* **Work item**
Give the records again in full, exactly as written.

* **Available data**
____________________

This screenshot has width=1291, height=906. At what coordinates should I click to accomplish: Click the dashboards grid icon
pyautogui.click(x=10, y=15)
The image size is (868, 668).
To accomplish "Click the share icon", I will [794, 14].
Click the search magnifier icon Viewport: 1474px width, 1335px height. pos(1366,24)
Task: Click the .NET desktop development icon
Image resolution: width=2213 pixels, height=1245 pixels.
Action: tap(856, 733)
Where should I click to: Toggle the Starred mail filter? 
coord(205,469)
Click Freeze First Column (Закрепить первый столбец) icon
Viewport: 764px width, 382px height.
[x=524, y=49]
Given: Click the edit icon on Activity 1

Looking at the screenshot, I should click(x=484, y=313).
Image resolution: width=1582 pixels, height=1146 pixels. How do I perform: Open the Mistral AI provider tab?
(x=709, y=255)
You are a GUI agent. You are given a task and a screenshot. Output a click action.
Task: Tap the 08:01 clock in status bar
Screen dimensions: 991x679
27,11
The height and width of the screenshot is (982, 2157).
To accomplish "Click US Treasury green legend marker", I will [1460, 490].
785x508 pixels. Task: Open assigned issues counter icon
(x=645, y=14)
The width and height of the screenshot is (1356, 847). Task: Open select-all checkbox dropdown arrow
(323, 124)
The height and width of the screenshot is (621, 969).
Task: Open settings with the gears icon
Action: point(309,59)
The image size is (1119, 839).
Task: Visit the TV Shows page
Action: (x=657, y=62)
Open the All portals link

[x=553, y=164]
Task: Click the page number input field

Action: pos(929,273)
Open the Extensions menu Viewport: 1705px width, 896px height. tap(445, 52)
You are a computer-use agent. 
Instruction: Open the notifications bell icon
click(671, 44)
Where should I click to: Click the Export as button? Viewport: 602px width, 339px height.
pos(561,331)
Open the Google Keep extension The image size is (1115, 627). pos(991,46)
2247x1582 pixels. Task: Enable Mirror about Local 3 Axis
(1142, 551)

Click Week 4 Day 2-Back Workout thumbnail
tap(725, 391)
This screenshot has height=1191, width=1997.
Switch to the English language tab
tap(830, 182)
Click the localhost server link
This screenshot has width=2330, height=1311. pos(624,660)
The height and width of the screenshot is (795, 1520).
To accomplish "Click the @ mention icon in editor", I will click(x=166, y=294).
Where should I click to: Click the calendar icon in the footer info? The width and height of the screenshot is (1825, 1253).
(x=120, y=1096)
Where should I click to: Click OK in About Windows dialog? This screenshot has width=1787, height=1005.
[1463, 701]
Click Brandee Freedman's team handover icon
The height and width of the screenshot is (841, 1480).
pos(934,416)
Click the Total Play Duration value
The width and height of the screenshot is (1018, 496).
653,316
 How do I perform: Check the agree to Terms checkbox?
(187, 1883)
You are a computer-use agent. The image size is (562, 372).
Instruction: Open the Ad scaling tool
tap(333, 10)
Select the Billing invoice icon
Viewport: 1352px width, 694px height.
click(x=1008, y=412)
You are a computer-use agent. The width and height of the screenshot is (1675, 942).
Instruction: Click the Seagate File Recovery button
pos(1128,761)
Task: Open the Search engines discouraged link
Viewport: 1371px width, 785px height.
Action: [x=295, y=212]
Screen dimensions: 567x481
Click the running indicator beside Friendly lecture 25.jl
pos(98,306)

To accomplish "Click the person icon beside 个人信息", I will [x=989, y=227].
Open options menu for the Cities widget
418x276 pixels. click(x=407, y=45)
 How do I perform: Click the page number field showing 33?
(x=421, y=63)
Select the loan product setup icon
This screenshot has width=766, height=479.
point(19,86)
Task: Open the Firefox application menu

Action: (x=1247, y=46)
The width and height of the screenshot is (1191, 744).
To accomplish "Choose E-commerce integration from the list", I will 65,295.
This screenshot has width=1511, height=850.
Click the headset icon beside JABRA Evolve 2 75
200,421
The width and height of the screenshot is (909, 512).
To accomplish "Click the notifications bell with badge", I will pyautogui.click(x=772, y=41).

____________________

* **Reply to the exercise**
This screenshot has width=1291, height=906. At what coordinates should I click to accomplish: Click the dashboards grid icon
pyautogui.click(x=10, y=15)
The image size is (868, 668).
To accomplish "Click the share icon", I will [794, 14].
Click the search magnifier icon Viewport: 1474px width, 1335px height. pos(1366,24)
Task: Click the .NET desktop development icon
Image resolution: width=2213 pixels, height=1245 pixels.
Action: tap(856, 733)
Where should I click to: Toggle the Starred mail filter? 
coord(205,469)
Click Freeze First Column (Закрепить первый столбец) icon
Viewport: 764px width, 382px height.
[x=524, y=49]
Given: Click the edit icon on Activity 1

Looking at the screenshot, I should click(x=484, y=313).
Image resolution: width=1582 pixels, height=1146 pixels. How do I perform: Open the Mistral AI provider tab?
(x=709, y=255)
You are a GUI agent. You are given a task and a screenshot. Output a click action.
Task: Tap the 08:01 clock in status bar
Screen dimensions: 991x679
27,11
The height and width of the screenshot is (982, 2157).
To accomplish "Click US Treasury green legend marker", I will [1460, 490].
785x508 pixels. Task: Open assigned issues counter icon
(x=645, y=14)
The width and height of the screenshot is (1356, 847). Task: Open select-all checkbox dropdown arrow
(323, 124)
The height and width of the screenshot is (621, 969).
Task: Open settings with the gears icon
Action: point(309,59)
The image size is (1119, 839).
Task: Visit the TV Shows page
Action: (x=657, y=62)
Open the All portals link

[x=553, y=164]
Task: Click the page number input field

Action: pos(929,273)
Open the Extensions menu Viewport: 1705px width, 896px height. tap(445, 52)
You are a computer-use agent. 
Instruction: Open the notifications bell icon
click(671, 44)
Where should I click to: Click the Export as button? Viewport: 602px width, 339px height.
pos(561,331)
Open the Google Keep extension The image size is (1115, 627). pos(991,46)
2247x1582 pixels. Task: Enable Mirror about Local 3 Axis
(1142, 551)

Click Week 4 Day 2-Back Workout thumbnail
tap(725, 391)
This screenshot has height=1191, width=1997.
Switch to the English language tab
tap(830, 182)
Click the localhost server link
This screenshot has width=2330, height=1311. pos(624,660)
The height and width of the screenshot is (795, 1520).
To accomplish "Click the @ mention icon in editor", I will click(x=166, y=294).
Where should I click to: Click the calendar icon in the footer info? The width and height of the screenshot is (1825, 1253).
(x=120, y=1096)
Where should I click to: Click OK in About Windows dialog? This screenshot has width=1787, height=1005.
[1463, 701]
Click Brandee Freedman's team handover icon
The height and width of the screenshot is (841, 1480).
pos(934,416)
Click the Total Play Duration value
The width and height of the screenshot is (1018, 496).
653,316
 How do I perform: Check the agree to Terms checkbox?
(187, 1883)
You are a computer-use agent. The image size is (562, 372).
Instruction: Open the Ad scaling tool
tap(333, 10)
Select the Billing invoice icon
Viewport: 1352px width, 694px height.
click(x=1008, y=412)
You are a computer-use agent. The width and height of the screenshot is (1675, 942).
Instruction: Click the Seagate File Recovery button
pos(1128,761)
Task: Open the Search engines discouraged link
Viewport: 1371px width, 785px height.
Action: [x=295, y=212]
Screen dimensions: 567x481
Click the running indicator beside Friendly lecture 25.jl
pos(98,306)

To accomplish "Click the person icon beside 个人信息", I will [x=989, y=227].
Open options menu for the Cities widget
418x276 pixels. click(x=407, y=45)
 How do I perform: Click the page number field showing 33?
(x=421, y=63)
Select the loan product setup icon
This screenshot has width=766, height=479.
point(19,86)
Task: Open the Firefox application menu

Action: (x=1247, y=46)
The width and height of the screenshot is (1191, 744).
To accomplish "Choose E-commerce integration from the list", I will 65,295.
This screenshot has width=1511, height=850.
Click the headset icon beside JABRA Evolve 2 75
200,421
The width and height of the screenshot is (909, 512).
To accomplish "Click the notifications bell with badge", I will pyautogui.click(x=772, y=41).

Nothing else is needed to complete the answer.